Il sera rappelé que la notification d'une mise à pied à titre conservatoire n'est en aucun cas un préalable à la mise en 'uvre d'une procédure de licenciement pour faute grave.

Il n'est pas contestable que A Z n'avait pas restreint l'accès à son compte Facebook lequel était accessible à quiconque par le biais d'une connexion internet, peu important que le nombre de ses amis soit limité, ce d'autant plus que plusieurs de ses collègues de travail en faisait partie.

De plus, ainsi que l'intéressée en fait état dans ses écritures, le fait que les pièces dont se prévaut l'employeur aient été apportées par 'un certain F G' montre qu'effectivement son compte était accessible à tout un chacun.

Force est de constater de plus que la salariée n'apporte pas le moindre élément de nature à établir que les pièces de la SAS SODIFER, selon ses termes, pouvaient 'être trafiquées' par des montages. Rien ne permet donc de remettre en cause la véracité des captures d'écran versées aux débats.

Les sous-entendus par référence à des plats d'origine asiatique ainsi que les propos sentencieux tenus font qu'il était aisé d'identifier la personne visée, laquelle au demeurant s'est bien reconnue ainsi que le montre la lettre que Monsieur H-I a adressée à l'employeur le 3 septembre 2012.

Les propos échangés, qu'ils aient été tenus par A Z ou approuvés par elle, sans qu'à aucun moment elle n'ait apporté de réserves ou protesté, présente indubitablement un caractère injurieux pour l'intéressé et de surcroît particulièrement raciste.

Ces propos du fait de leur mode de diffusion et de leur nature outrageante excèdent la liberté d'expression de tout salarié dans une entreprise et présentent un degré de gravité tel qu'ils sont constitutifs d'une faute grave rendant impossible le maintien de la salariée dans l'entreprise.

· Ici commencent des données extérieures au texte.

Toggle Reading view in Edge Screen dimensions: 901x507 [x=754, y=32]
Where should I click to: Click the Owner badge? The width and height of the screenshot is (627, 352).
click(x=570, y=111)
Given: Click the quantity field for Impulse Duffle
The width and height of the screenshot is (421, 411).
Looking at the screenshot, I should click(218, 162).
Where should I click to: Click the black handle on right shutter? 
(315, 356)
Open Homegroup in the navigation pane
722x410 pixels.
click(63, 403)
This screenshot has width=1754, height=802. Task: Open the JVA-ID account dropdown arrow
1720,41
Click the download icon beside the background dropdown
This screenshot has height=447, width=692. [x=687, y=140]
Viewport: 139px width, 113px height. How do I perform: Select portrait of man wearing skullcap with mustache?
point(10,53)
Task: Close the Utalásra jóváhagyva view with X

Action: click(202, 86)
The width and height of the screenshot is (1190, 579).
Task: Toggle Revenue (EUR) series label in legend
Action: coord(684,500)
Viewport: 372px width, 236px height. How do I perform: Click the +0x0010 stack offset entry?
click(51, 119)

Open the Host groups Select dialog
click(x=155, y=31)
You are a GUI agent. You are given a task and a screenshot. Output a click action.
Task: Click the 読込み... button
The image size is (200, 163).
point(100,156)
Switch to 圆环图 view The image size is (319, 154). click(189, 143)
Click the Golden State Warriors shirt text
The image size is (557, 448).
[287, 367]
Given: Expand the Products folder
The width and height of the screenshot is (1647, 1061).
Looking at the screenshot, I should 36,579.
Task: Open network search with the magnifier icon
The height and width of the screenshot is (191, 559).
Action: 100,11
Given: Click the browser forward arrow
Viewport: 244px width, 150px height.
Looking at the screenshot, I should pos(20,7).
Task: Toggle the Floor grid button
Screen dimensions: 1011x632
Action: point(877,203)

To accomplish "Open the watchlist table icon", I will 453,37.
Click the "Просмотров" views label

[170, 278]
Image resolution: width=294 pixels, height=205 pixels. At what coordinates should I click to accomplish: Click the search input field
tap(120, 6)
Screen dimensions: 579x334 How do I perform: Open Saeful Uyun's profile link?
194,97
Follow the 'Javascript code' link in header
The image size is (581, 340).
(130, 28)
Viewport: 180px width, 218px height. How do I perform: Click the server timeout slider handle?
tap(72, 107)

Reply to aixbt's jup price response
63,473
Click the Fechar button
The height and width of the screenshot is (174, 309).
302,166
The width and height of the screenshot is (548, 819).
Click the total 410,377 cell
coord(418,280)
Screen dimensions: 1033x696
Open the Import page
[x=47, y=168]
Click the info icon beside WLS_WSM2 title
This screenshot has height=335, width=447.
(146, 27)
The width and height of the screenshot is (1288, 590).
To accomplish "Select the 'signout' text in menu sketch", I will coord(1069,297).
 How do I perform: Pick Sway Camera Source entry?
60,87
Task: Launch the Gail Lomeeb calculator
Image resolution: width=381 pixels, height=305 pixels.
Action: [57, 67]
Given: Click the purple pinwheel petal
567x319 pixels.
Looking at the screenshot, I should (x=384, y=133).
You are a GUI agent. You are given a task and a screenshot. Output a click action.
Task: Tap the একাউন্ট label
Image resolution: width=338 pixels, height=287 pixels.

Il convient par conséquent d'infirmer le jugement déféré, de dire le licenciement de A Z pour faute grave justifié et de débouter cette dernière de l'ensemble de ses demandes.

Sur la prime annuelle :

Aux termes de l'article 3-8 de la convention collective applicable, les salariés ont droit au paiement d'une prime annuelle dont le versement pourra s'effectuer en une ou plusieurs fois au cours de l'année. Dans le cas où la prime est versée en plusieurs fois, le ou les versements précédant le solde constituent une avance remboursable si le salarié a quitté l'entreprise avant la date de versement dudit solde [...].

La SAS SODIFER a notifié à A Z la rupture immédiate de son contrat de travail par lettre recommandée en date du 3 octobre 2012.

Elle était par conséquent fondée à déduire l'avance versée à A Z au titre de la prime annuelle, cette dernière ne contestant pas expressément que le solde de cette prime était payé aux salariés présents dans l'entreprise au 30 novembre.

Le jugement est infirmé en ce qu'il a condamné la SAS SODIFER à lui payer la somme de 760,79 euros à titre de rappel de prime annuelle ainsi que les congés payés afférents.

Sur l'intervention volontaire de l'institution nationale publique […] :

Le jugement est infirmé en ce qui concerne le remboursement des allocations chômage versées à A Z dès lors que les conditions de l'article L.1235-4 du code du travail ne sont pas remplies.

Madame Z est condamnée aux dépens de première instance et d'appel.

Il n'est pas inéquitable de laisser à la charge du […] les sommes qu'elle a exposées dans le cadre du présent appel.

PAR CES MOTIFS

Déclare […] recevable en son intervention volontaire,

Infirme le jugement déféré en toutes ses dispositions,

Statuant à nouveau et y ajoutant,

Dit le licenciement pour faute grave de A Z fondé

Déboute A Z de l'ensemble de ses demandes,

Déboute l'institution nationale publique […] de sa demande,

Condamne A Z aux dépens de première instance et d'appel,

Dit n'y avoir lieu à application de l'article 700 du code de procédure civile au profit l'institution nationale publique […].